Objective: To test the following hypotheses: 1) osteoprotegerin (OPG) and receptor activator of nuclear factor kappa B ligand (RANKL) serum levels in patients with Paget's disease are related to disease activity and are different from those in healthy individuals; 2) interleukin-6 (IL-6), a cytokine that has been shown to have higher levels in Paget's disease, modulates these factors; and 3) the antiresorptive effect of bisphosphonates in Paget's disease of bone may be mediated through these local factors.
Methods: The study group comprised 31 patients with Paget's disease who received 400 mg/day of oral tiludronate for 3 months. Serum levels of OPG, RANKL, IL-6, bone alkaline phosphatase (AP), N-terminal type I procollagen propeptide, urinary N-terminal crosslinking telopeptide of type I collagen, and urinary alpha-C-terminal crosslinking telopeptide of type I collagen were measured at baseline and 1 month after the end of therapy. In addition, the RANKL:OPG ratio was calculated, and disease activity was evaluated at baseline by quantitative bone scintigraphy.
Results: Mean baseline OPG values were higher in patients with Paget's disease than in healthy control subjects (P < 0.005), but RANKL and IL-6 values and RANKL:OPG ratios in the 2 groups were similar. OPG concentrations decreased significantly after treatment with tiludronate (P < 0.005), whereas no significant changes were observed in serum RANKL values. No correlation was found between either bone markers or quantitative scintigraphic indices and serum levels of OPG, RANKL, IL-6, and RANKL:OPG ratios. Serum OPG decreased significantly only in those patients with baseline OPG values >4.1 pM/liter.
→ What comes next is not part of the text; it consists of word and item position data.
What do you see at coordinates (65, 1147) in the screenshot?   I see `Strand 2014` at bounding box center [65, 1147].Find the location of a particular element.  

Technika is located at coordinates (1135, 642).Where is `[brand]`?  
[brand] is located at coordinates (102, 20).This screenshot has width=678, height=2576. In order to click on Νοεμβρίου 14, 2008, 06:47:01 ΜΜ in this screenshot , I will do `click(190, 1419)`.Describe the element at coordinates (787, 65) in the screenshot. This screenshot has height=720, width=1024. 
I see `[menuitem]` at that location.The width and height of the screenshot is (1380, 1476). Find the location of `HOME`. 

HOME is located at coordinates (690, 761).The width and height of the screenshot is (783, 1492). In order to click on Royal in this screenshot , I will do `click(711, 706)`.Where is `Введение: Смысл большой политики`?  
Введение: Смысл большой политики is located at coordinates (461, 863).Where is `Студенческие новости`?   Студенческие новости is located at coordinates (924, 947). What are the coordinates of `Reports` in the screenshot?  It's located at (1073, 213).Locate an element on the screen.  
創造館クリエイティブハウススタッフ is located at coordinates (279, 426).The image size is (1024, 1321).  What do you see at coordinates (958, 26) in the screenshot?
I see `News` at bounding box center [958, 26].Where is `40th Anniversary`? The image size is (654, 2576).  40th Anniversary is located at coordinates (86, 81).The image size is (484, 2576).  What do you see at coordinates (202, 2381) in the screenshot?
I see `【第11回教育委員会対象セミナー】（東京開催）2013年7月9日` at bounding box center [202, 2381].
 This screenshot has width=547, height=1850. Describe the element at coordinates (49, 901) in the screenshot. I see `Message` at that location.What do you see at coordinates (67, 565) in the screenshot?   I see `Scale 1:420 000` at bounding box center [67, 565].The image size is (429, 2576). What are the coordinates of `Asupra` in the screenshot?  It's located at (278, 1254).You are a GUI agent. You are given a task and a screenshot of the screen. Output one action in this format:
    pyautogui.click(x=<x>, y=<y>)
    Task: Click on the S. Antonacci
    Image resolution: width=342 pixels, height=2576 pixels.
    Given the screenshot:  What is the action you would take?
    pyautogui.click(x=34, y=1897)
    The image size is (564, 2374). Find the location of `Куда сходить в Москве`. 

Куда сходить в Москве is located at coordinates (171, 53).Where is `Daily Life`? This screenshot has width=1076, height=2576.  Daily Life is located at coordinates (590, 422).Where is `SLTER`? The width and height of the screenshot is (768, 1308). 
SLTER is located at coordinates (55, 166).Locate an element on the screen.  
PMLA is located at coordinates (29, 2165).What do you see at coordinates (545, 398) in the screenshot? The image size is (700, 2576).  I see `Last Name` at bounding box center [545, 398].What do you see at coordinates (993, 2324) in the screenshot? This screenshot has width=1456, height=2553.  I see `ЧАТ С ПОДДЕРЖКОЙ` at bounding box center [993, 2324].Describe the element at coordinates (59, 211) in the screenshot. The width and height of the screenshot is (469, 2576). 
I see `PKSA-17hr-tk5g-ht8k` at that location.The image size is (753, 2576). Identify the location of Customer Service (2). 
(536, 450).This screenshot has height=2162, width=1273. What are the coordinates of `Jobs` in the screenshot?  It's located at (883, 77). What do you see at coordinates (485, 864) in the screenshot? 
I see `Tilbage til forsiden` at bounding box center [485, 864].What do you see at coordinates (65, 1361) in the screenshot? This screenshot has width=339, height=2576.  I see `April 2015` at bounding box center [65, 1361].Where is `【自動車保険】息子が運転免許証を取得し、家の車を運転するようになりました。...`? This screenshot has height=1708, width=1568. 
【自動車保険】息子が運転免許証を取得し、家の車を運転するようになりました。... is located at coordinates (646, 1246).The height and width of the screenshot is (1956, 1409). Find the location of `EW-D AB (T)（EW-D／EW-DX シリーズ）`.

Conclusion: Serum OPG increases in Paget's disease and decreases after treatment with tiludronate, especially in patients with the highest OPG values. In contrast, RANKL serum levels and RANKL:OPG ratios are unmodified in patients with Paget's disease. Although serum OPG, RANKL, and IL-6 values were unrelated to disease activity, the increase in OPG may reflect a protective mechanism of the skeleton to compensate for increased bone resorption.